§ **ASSIGNMENT**: Only one span of the listing below is wanted: the lines from the one with "Like the comment by according.to.angi" through the one with "The width and", reproduced exactly, both ends kept.

§ **RECORDS FOR THE EXERCISE**:
◇ ◇ ◇ ◇ ◇ ◇ ◇
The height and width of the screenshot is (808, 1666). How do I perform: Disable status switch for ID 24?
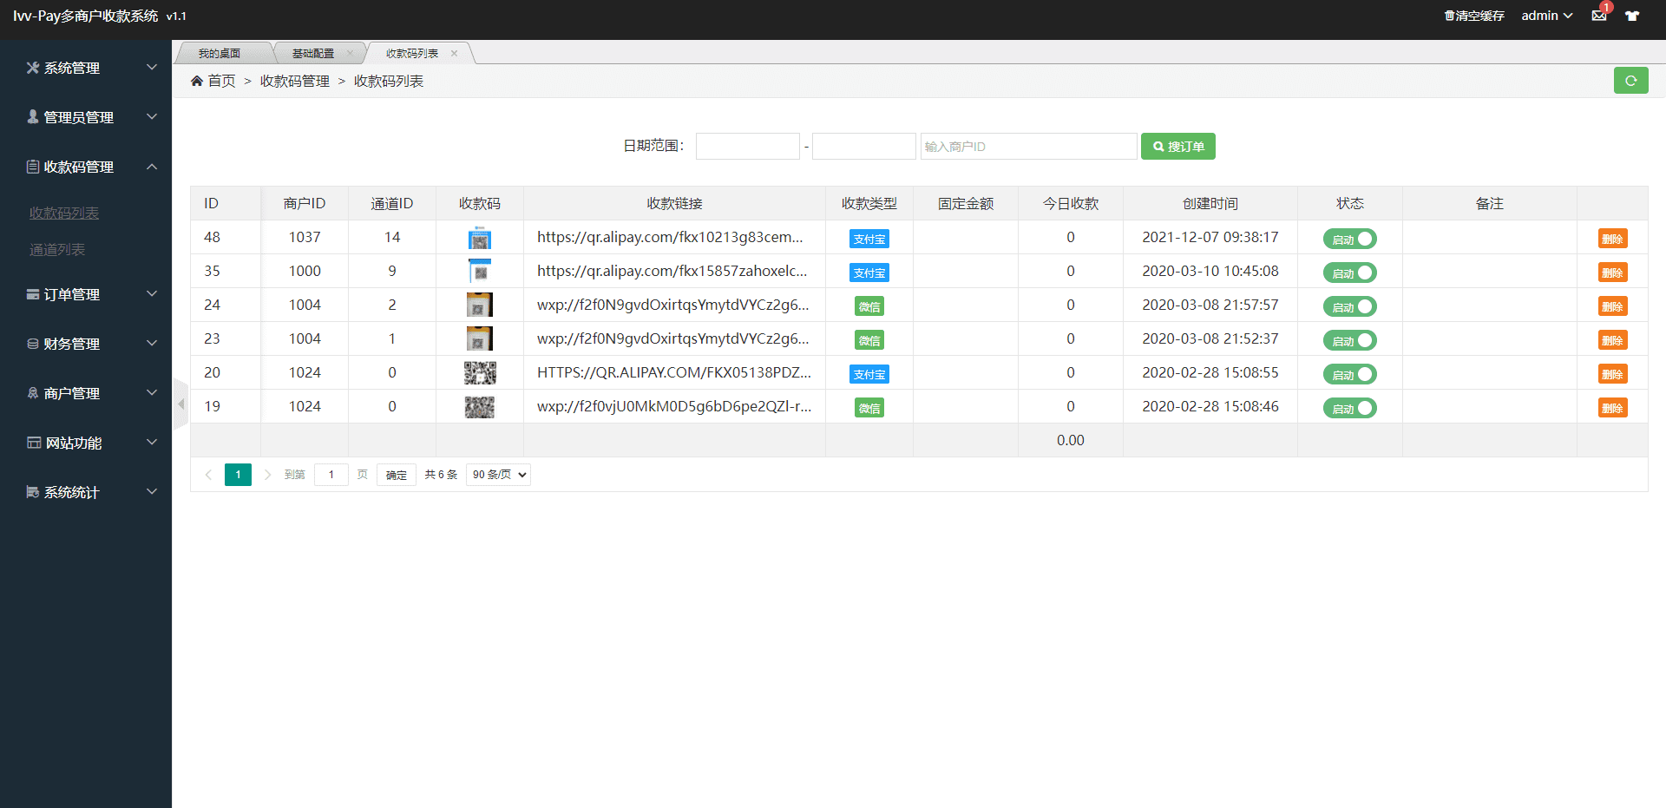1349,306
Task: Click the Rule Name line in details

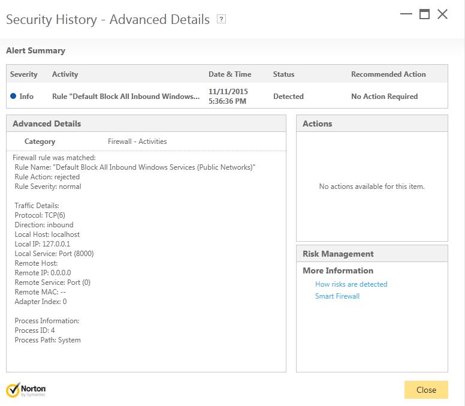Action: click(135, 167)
◇ ◇ ◇ ◇ ◇ ◇ ◇
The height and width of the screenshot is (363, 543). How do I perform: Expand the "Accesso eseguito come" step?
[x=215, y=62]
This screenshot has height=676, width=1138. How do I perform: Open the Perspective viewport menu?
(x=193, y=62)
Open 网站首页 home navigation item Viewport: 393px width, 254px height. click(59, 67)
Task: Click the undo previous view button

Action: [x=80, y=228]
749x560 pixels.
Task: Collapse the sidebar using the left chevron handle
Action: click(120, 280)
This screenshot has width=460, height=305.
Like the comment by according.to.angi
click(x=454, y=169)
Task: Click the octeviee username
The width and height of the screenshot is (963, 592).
◇ ◇ ◇ ◇ ◇ ◇ ◇
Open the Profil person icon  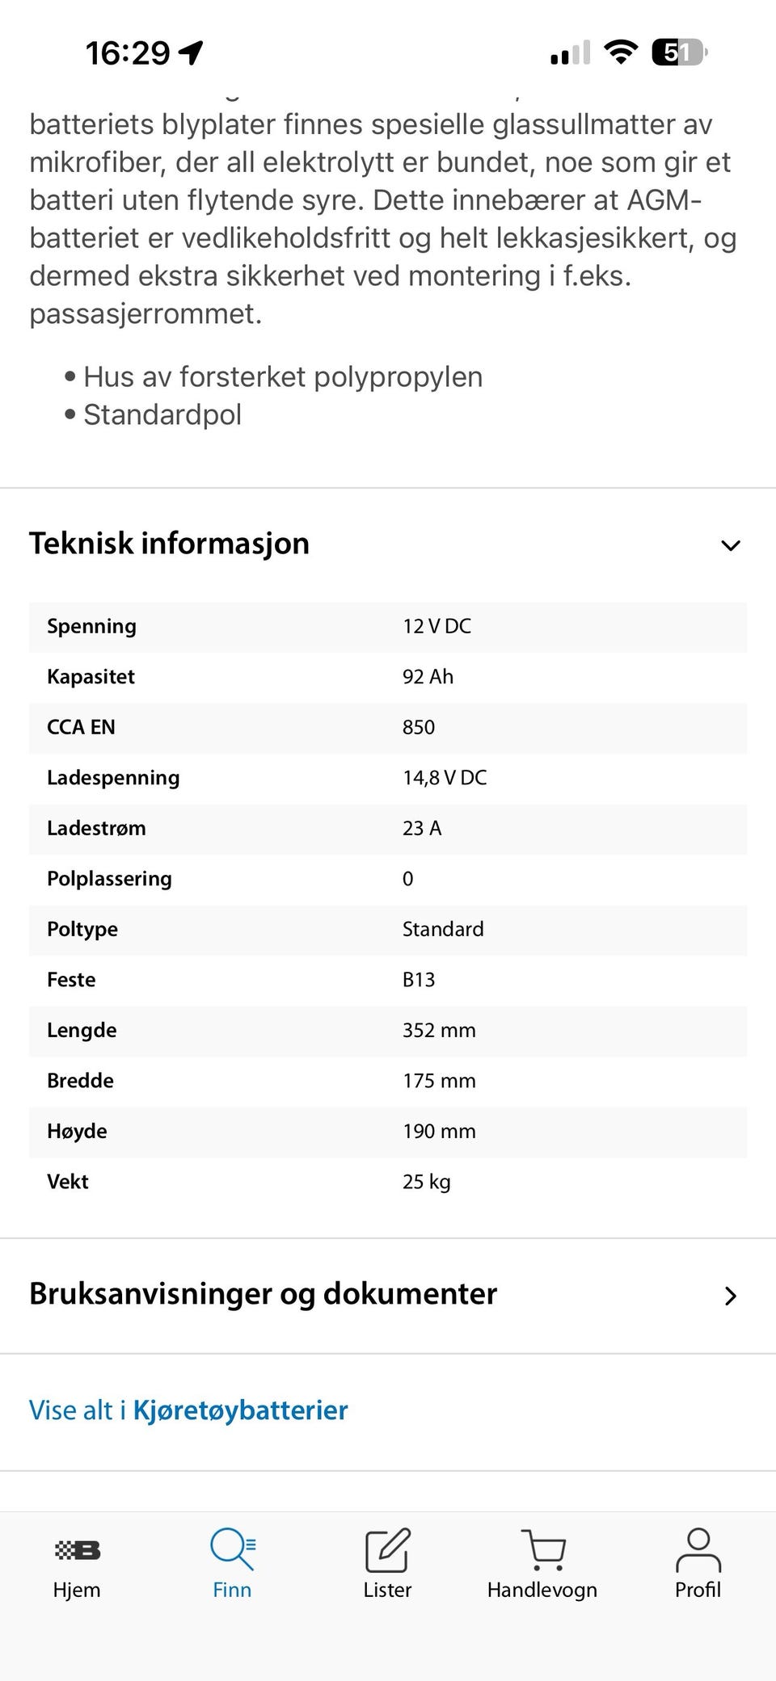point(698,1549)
◇ ◇ ◇ ◇ ◇ ◇ ◇
§ **SOLUTION TO THIS EXERCISE**:
Like the comment by according.to.angi
click(x=454, y=169)
Task: Click the octeviee username
The width and height of the screenshot is (963, 592).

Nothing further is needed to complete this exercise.